Index encrypted files, enable search on them, and not expose the data in Search
Use Case: How to enable search on a file/data after it is encrypted before it is stored in the search index. And also make the data not-visible in the search
Let's assume we use Solr as as our Search Engine and we index 3 records into it,
{
"id": 1,
"content": "This is a sample title with no data"
}, {
"id": 2,
"content": "I need to ecrypt my search data for privacy"
}, {
"id": 3,
"content": "This data is protected"
}
But before we index let's do the schema like the below. stored="false" will make the data not retrievable from the search index
<field name="content" type="text_general_encrypt" indexed="true" stored="false" multiValued="false"/>
<fieldType name="text_general_encrypt" class="solr.TextField" positionIncrementGap="100">
<analyzer type="index">
<tokenizer class="solr.KeywordTokenizerFactory"/>
</analyzer>
<analyzer type="query">
<tokenizer class="solr.KeywordTokenizerFactory"/>
</analyzer>
</fieldType>
For the sake of simplicity let's use the encryption logic from this page, https://howtodoinjava.com/security/java-aes-encryption-example/ Credits to @Lokesh Gupta
The code used is below,
public static void main(String[] args) {
final String secretKey = "ssshhhhhhhhhhh!!!!";
String[] originalStringAry = "This is a sample title with no data".split(" ");
String finalEncryptedString = "";
for (int i = 0; i < originalStringAry.length; i++) {
String encryptedString = AES.encrypt(originalStringAry[i], secretKey);
//String decryptedString = AES.decrypt(encryptedString, secretKey);
finalEncryptedString = finalEncryptedString + " " + encryptedString;
}
System.out.println(finalEncryptedString);
}
Note: Let's focus on the problem statement at hand and not on the code or the coding standard or the encryption algorithm. The encryption algorithm can be changed/could be done better.

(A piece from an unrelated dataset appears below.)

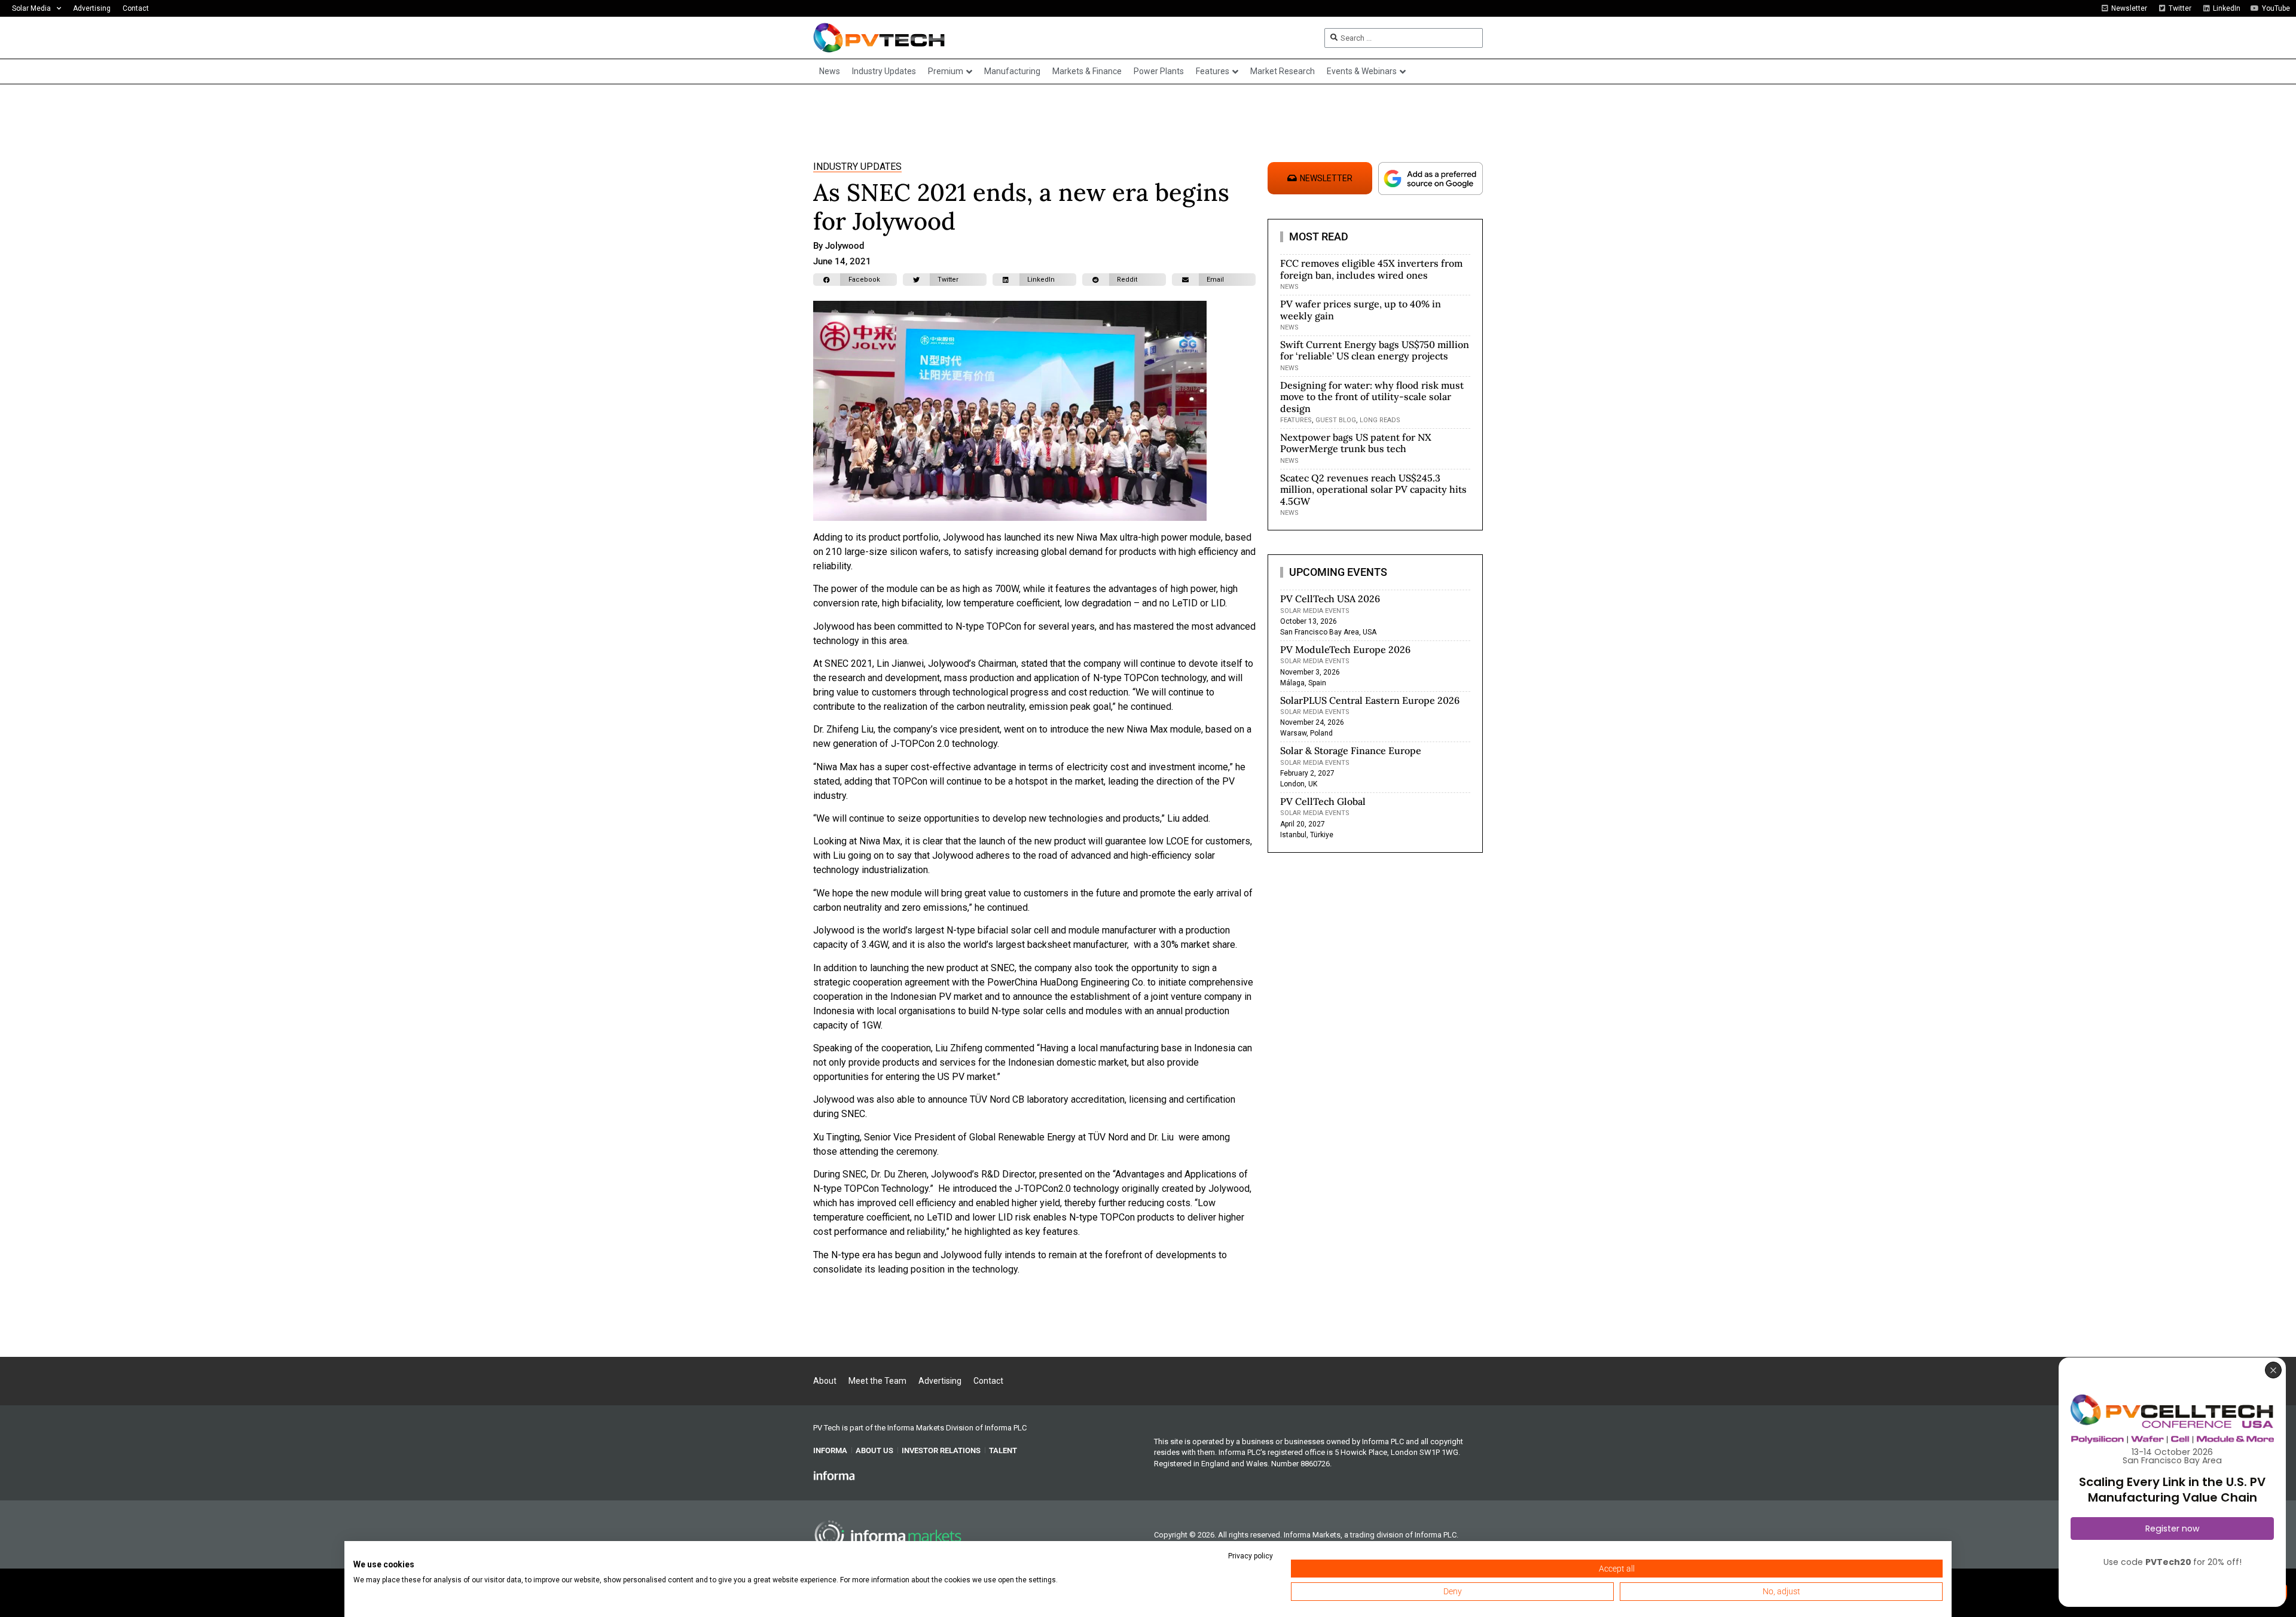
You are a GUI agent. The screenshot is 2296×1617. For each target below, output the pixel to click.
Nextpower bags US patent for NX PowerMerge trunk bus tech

We get the following encrypted data,
{
"id": 1,
"content": "L0C7QTRS+DShuAQ+owHI9g== jKduOo6HLWyaohywGqnK2g== dO4qW/9cX22gM67c/NTzrg== TQBuDsJpDAb0eYEBpeS0SA== 978GMKHzXap4iPJujJ7bow== 850+JgxY8iLZYYTSI08+Jg== b2eO+gpXAgbYHVtFpj4Npw== fwUa0PyoTeDl/AUidFlWcg=="
}, {
"id": 2,
"content": "R+DEERdCKW+MIK8hV1TWIw== 8uRZC9TIgqtJLl49Mgwh1Q== /Nm2r/jIFssyPn2VH5KAZg== n4dfNBCl9g6zsWoDjFIu4w== hwrfYyRqhHolpHD0hL1Xcw== EwN5LpsX27ie4upqX7BAiA== fwUa0PyoTeDl/AUidFlWcg== hei8EywBg7V31OFOjWjPnA== hl/fvllCTr/sTv/gK1Vm6w=="
}, {
"id": 3,
"content": "L0C7QTRS+DShuAQ+owHI9g== fwUa0PyoTeDl/AUidFlWcg== jKduOo6HLWyaohywGqnK2g== 1ZHsI7OCsPX9bqfkdXOQ7A=="
}
Index them like this,
Now do a search for *
Now let's do a search for "sample" (ofcourse, without double quotes). But before we send the search text to Solr, we need to encrypt the data and send it. And when we encrypt the search term we get below (ofcourse, without double quotes),
Note: The front-end search application has to encrypt the search term before it is passed to the search engine as a query.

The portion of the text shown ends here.